Re: [PATCH 1/4] arm64: add support for the AMU extension v1

From: Ionela Voinescu
Date: Fri Oct 11 2019 - 06:31:44 EST


Hi Catalin,

On 10/10/2019 18:20, Catalin Marinas wrote:
> Hi Ionela,
>
> On Tue, Sep 17, 2019 at 02:42:25PM +0100, Ionela Voinescu wrote:
>> +#ifdef CONFIG_ARM64_AMU_EXTN
>> +
>> +/*
>> + * This per cpu variable only signals that the CPU implementation supports the
>> + * AMU but does not provide information regarding all the events that it
>> + * supports.
>> + * When this amu_feat per CPU variable is true, the user of this feature can
>> + * only rely on the presence of the 4 fixed counters. But this does not
>> + * guarantee that the counters are enabled or access to these counters is
>> + * provided by code executed at higher exception levels.
>> + */
>> +DEFINE_PER_CPU(bool, amu_feat) = false;
>> +
>> +static void cpu_amu_enable(struct arm64_cpu_capabilities const *cap)
>> +{
>> + if (has_cpuid_feature(cap, SCOPE_LOCAL_CPU)) {
>> + pr_info("detected CPU%d: Activity Monitors extension\n",
>> + smp_processor_id());
>> + this_cpu_write(amu_feat, true);
>> + }
>> +}
>
> Sorry if I missed anything as I just skimmed through this series. I
> can't see the amu_feat used anywhere in these patches, so on its own it
> doesn't make much sense.
>

No worries, you are correct, at the moment the per-cpu amu_feat is not
yet used anywhere. But the intention is to use it to discover the
feature at CPU level as some CPUs might implement AMU and some might
not.

I'll soon submit some patches using the counters for the scheduler's
frequency invariance - to discover the frequency the CPUs are actually
running at in case there is power or thermal mitigation happening
outside of the OS.

> I also can't see the advantage of allowing mismatched CPU
> implementations for this feature. What's the intended use-case?
>

Just to clarify things, the intention is to allow a mix of CPUs where
some of them implement AMU (v8.4 - V1) and some don't. The current
implementation does not currently support a mix of CPUs with different
implementations of AMU. Although that would be easy to add when we have
a new version of AMU.

The reason to allow a mix of CPUs with and without support for activity
monitor counters is due to the fact that these counters are intended to
reflect activity on a CPU, independent of other CPUs. Some of the
counters might show common information to all CPUs (for example the
constant counter that ticks at the frequency of the system timer),
some of information might be common to a subset of CPUs (cycle counter
will tick at the same rate for CPUs in the same frequency domain -
except when WFI), and some will be fully specific to the CPU
(instructions retired and memory stalls). This per-cpu information is
useful whether or not all CPUs can provide this information.

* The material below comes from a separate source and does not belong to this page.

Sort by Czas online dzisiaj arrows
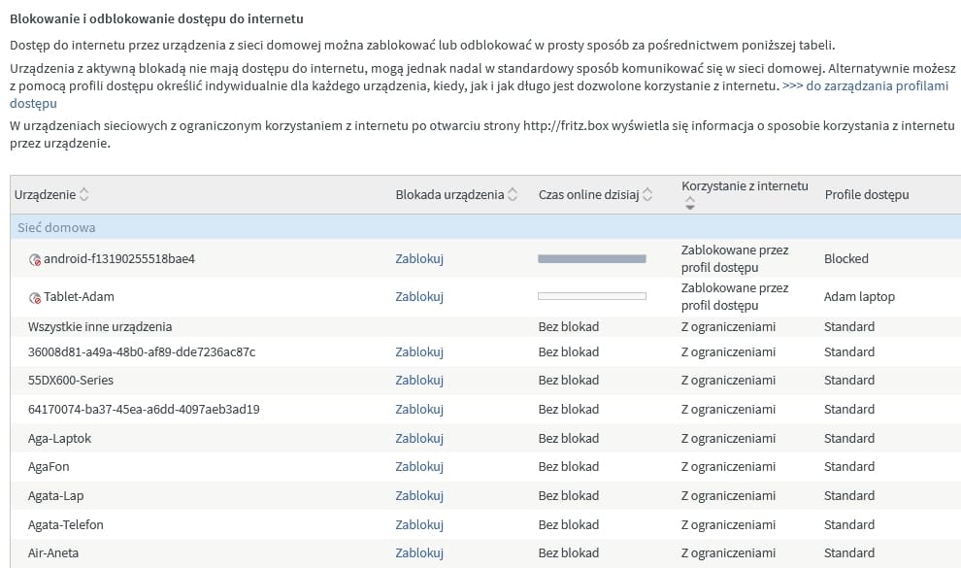The width and height of the screenshot is (961, 568). (x=647, y=195)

More practically, it's possible that we'll see big.LITTLE platforms
where the big CPUs only will implement activity monitors and for those
CPUs it will be useful to get more accurate information on the current
frequency, for example, as power and thermal mitigation is more
probable to happen in the power domain of the big CPUs.

For this usecase and for others, it will be good for generic support to
allow detection of the feature at a per-cpu level (this is where the
usefulness of the per-cpu amu_feat comes in) while further checks and
aggregation will be done when the counters are used, depending on the
usecase.

Thanks,
Ionela.

> Thanks.
>